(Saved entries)
-*-*-
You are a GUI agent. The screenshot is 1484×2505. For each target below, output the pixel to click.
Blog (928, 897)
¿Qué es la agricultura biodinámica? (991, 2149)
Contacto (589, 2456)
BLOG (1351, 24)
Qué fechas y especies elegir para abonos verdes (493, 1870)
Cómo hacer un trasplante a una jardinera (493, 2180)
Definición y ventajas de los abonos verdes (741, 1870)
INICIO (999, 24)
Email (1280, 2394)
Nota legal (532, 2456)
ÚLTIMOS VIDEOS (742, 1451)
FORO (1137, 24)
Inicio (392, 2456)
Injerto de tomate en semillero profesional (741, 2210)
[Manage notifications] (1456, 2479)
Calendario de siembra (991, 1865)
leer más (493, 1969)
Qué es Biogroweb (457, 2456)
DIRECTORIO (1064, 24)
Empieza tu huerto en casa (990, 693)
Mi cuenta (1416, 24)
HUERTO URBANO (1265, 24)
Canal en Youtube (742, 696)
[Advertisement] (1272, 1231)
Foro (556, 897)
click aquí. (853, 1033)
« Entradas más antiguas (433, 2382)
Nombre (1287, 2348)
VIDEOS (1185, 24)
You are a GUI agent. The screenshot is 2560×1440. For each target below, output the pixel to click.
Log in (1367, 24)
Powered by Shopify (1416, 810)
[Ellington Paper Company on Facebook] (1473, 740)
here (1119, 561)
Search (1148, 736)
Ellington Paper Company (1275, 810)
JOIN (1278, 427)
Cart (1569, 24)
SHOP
-*-*-
- _WORK REQUIRED_
Check each line above for the string "click" and copy every line that has it.

- _SOLUTION TO THIS PROBLEM_
You are a GUI agent. The screenshot is 1484×2505. For each target below, output the pixel to click.
click aquí. (853, 1033)
You are a GUI agent. The screenshot is 2560×1440. For each target below, output the pixel to click.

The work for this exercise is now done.